When we first meet Mannar Mannan (Guru Somasundaram), the protagonist of Joker , he’s squatting behind his home, reading the newspaper and relieving himself. The crudeness of the image is intentional – everything about it is. We’re meant to see that there’s no proper toilet, and slowly, we will see how important this toilet is in the scheme of his life. As for the newspaper, it points to his obsessive interest in his surroundings (he lives in Dharmapuri) and the country beyond it. He’s not happy about the state of the nation. The shopkeeper down the street uses his television set to watch cricket (Mannan, naturally, prefers the news). People drink harmful carbonated beverages. The water is contaminated with fluoride…
The crux is this: Mannan thinks he’s the President… of India . He stages protests against everything he feels is wrong, and his methods are unique. To protest against the slow working of the corporation, for instance, he releases tortoises in the building. And his sidekicks (Gayathri Krishna, who captures all this on her phone and loads the clips on social media, and Mu Ramasamy, made to look like the writer Jayakanthan) egg him on. At least, they indulge him.
In short, the opening scenes quickly usher us into the kind of film where “letters to the editor” masquerade as dialogue, good intentions masquerade as cinema. (I am sure the director Raju Murugan won’t mind this criticism. He even squeezes in a line about free speech.) Joker , for a while (and for something being sold as a satire), is too straight, too earnest, too consumed by the “importance” of the issues it raises. The film is so crammed with a sense of civic duty that it forgets to breathe.
But something magical happens about a half-hour in. The film becomes a film , a piece of cinema . It stops being a screed, it starts telling a story – a lovely story. We slip into a flashback and learn how Mannan got to be this way. It’s not that Raju Murugan stops talking about things. It’s just that these issues are dramatised, folded into the events that unfold around Mannan and Mallika (the graceful Ramya Pandian).
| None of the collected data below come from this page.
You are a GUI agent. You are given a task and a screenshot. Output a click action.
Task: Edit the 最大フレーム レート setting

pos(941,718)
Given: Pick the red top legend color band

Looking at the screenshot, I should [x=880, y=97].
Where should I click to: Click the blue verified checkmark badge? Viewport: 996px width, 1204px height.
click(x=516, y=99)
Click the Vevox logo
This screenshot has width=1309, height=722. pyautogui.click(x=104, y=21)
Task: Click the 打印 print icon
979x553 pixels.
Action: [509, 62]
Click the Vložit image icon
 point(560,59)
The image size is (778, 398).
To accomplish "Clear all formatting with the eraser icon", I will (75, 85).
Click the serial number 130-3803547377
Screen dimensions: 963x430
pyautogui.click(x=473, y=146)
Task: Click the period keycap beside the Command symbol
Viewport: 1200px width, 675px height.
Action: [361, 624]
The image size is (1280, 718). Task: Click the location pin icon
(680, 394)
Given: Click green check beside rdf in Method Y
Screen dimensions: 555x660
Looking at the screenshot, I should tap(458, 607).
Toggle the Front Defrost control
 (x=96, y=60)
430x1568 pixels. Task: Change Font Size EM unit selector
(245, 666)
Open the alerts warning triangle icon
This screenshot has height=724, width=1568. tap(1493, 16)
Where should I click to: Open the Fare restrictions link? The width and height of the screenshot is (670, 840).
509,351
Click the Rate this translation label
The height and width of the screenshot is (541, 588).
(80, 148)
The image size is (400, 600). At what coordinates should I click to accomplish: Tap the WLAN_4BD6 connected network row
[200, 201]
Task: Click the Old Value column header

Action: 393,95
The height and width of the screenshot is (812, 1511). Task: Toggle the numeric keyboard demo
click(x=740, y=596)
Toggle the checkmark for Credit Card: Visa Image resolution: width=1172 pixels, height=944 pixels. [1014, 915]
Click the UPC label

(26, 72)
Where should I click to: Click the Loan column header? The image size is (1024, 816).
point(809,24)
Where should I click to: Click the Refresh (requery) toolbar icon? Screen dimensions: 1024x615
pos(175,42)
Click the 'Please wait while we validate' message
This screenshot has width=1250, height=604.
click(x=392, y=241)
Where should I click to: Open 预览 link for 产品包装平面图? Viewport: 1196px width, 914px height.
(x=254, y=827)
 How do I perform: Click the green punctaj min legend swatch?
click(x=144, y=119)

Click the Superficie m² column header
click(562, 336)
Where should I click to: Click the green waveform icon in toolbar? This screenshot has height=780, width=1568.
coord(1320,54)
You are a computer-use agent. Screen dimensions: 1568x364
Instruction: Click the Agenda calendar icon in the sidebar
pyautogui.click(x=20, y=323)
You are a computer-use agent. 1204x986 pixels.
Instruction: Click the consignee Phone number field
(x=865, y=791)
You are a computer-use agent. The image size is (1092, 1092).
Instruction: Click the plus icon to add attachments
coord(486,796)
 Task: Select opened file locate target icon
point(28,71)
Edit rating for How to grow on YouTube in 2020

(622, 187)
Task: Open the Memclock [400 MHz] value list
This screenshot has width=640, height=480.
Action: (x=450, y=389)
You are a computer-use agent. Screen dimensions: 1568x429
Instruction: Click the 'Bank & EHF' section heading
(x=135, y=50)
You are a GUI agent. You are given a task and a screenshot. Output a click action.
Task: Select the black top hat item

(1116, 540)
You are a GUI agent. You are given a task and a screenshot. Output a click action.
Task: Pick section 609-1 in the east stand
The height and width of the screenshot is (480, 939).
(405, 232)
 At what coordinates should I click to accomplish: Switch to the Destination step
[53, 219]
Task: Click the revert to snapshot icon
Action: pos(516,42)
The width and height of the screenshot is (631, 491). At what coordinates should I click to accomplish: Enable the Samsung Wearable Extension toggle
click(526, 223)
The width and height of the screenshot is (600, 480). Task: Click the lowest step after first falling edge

The fact that local cable stations air the latest films at night is an issue. But it’s slipped casually into the scene where Mannan tells Mallika he owns a TV set. The Mannan-Mallika story is so riveting that these lapses are easy to brush aside. Unlike the love story in the overwrought Cuckoo , this one works. Raju Murugan, this time, doesn’t strain for the epic. He’s far better at charting out intimate moments. (Music director Sean Roldan contributes magnificently.)
I left the film wishing Raju Murugan would make a straight-out love story, with unglamorous stars, in these exquisitely unglamorous settings. Because few others seem to be making them. And because after the flashback, the messages return with a vengeance. (A speech by the Mu Ramasamy character, explaining the Significance Of The Title, is a particular low point.)
But Guru Somasundaram makes it all worthwhile. He makes us empathise deeply with a difficult character who’s part truth-spewing wise fool, part man with a mental condition. Watch him when he’s held back by cops during the President’s visit. You expect explosions of righteous rage. Instead, we get how pathetic, how powerless he is. Watch him search for the right word while addressing Supreme Court judges in English. “I reject your [pause] judgement.” A good actor can dust the cobwebs off clichés. A great one can (almost) make you buy a message movie.